A North Carolina judge commuted the death sentence of Marcus Robinson, a black man convicted of killing a white teenage boy after abducting him in a car and robbing him at gunpoint, based on a new state law (the idea came up on the federal level in the 90s, but never came to fruition) that prohibits race from being a factor in the application of the death sentence. The ACLU explains what happened in the Robinson case:
[P]owerful statistical evidence of racial bias in jury selection was introduced [by defense attorneys], including a study from Michigan State University finding that North Carolina prosecutors were twice as likely to remove qualified Black jurors from jury service as other jurors, even after the researchers controlled for alternative explanations such as criminal background or reservations about imposing a death sentence.

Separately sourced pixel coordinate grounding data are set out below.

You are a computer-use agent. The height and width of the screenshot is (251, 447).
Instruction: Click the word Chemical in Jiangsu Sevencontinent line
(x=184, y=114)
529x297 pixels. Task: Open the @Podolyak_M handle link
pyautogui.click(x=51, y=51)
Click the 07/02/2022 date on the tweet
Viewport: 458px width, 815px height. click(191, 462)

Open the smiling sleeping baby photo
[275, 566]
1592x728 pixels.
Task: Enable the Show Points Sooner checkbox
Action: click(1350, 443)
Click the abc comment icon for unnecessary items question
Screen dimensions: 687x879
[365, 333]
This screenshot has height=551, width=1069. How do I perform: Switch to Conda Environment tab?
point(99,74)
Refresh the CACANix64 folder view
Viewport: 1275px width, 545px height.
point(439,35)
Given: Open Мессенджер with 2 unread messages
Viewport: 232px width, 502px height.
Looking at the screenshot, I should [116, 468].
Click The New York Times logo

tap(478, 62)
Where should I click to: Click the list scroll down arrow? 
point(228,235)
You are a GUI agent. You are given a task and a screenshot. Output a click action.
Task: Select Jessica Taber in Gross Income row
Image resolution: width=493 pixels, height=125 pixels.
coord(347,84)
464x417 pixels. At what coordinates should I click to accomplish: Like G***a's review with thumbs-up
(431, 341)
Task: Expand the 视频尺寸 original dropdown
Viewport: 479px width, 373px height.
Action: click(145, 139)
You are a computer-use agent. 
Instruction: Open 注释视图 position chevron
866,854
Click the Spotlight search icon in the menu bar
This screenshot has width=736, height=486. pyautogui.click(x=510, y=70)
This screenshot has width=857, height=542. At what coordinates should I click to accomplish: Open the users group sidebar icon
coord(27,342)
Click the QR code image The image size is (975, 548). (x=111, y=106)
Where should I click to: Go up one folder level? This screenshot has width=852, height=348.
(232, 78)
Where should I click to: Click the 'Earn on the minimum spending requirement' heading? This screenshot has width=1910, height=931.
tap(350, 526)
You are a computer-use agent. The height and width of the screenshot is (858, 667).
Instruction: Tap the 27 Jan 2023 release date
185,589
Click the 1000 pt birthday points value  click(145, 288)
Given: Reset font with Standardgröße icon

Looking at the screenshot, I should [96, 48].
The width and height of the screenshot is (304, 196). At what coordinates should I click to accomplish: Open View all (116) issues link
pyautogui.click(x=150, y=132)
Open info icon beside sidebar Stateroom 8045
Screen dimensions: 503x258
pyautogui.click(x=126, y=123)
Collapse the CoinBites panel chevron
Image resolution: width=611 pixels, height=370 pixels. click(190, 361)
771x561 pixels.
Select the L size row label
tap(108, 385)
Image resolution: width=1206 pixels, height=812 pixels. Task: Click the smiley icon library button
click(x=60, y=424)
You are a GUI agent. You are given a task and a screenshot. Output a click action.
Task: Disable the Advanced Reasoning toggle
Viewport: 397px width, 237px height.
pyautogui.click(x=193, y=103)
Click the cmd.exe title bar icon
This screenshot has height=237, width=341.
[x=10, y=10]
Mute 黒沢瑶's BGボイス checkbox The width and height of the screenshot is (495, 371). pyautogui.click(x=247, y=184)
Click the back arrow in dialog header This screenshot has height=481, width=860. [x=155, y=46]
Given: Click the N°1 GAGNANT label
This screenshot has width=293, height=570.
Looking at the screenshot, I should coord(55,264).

The state offered no meaningful rebuttal to the statistical evidence. No statistical expert testified for the state that race did not play a role in jury selection. Rather, the State lodged a frontal attack on the concept of statistical evidence itself. In its closing argument, the prosecution argued that the problem with the Robinson's statistical evidence is that it tries "to get people to lose sight of the trees and focus on the forest." At the end of the argument, the prosecution was even more direct: it pleaded with the judge not to make a decision "with respect to the Racial Justice Act based upon numbers."
In a 167-page ruling, Judge Gregory Weeks disagreed with the prosecution's argument, ruling that "race was a materially, practically and statistically significant factor in the decision to exercise peremptory challenges during jury selection by prosecutors."
Of course none of this would matter if the death penalty became a thing of the past.